Alguna noche, una cualquiera y sin importancia, también soñé que estaba en Galicia y que Jorge y Anna me llevaban a la costa da Morte. Yo callaba y solo les escuchaba hablar de viejas conserveras, de pan, de empanadas de berberechos, de masas de maíz, de vinos en pendientes imposibles en la Ribeira Sacra... Y yo calladito, calladito, feliz de escuchar y dejando que la lluvia me calara los huesos.

O esa noche, sí una cualquiera, que soñé dos sillas en una playa en Port de la Selva o en Cadaqués —¡qué más da!— y Oriol y yo sentados en ellas, como dos jubilados, compartiendo una botella de vino y hablando de cualquier cosa menos de restaurantes, recetas y cocina.

Ya ven. Estos son algunos de mis sueños gastronómicos.
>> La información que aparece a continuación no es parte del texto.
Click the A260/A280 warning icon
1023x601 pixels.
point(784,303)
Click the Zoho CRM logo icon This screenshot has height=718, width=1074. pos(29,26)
Algunos hechos realidad y otros por hacer, pero siempre son así. Algún idiota pensará que son poca cosa y como que es idiota, pues se equivocará. Es verdad que no son, en general, caros, pero sí son valiosos. Algunas cosas con las que sueño solo cuestan dinero y eso es, en el fondo, de poco valor.

Comer —como dijo alguien mil veces citado— es una fiesta, y las fiestas tienen que ser compartidas. Lo realmente importante de cada uno de los sueños que les acabo de contar son las personas que aparecen en ellos. Sí, claro, nos gusta comer bien, pero eso no pasa —necesariamente— por poner el sueldo de dos meses en la mesa. Por contra, tejer complicidades, relaciones y amistades tiene un valor incalculable. Y no hace falta que les diga que compartir el pan, la sal y el vino mantiene la buena salud de nuestras relaciones.

Nunca he entendido que en las crónicas gastronómicas, ahora que algunos de mis compañeros han abordado el tema en sus columnas, se obvie este aspecto. La gastronomía compartida es mucho más gastronomía y mucho mejor. Quizás es que los críticos y comentaristas no tienen la suerte que tengo yo, y la mayoría de las veces en las que comer debería ser una fiesta lo hacen solos. La soledad del crítico, vaya mierda. Toda para ellos.

¡Estimats! No lo dudéis, cada vez que compartimos el pan, la sal y el vino, sabemos con certeza que no somos inmortales, pero que —sin duda— sí somos invencibles. ¡Venceremos!

Me quedaría un sueño por contarles. Pero ese me lo guardo para mi. Sé que siempre será eso, un sueño. No siempre se hacen realidad. Y ese ya lo he soñado dos veces. Pero a veces hay cosas que no están en el menú y hay que conformarse con devorar los recuerdos hasta que no quede nada de ellos o hasta que no duelan.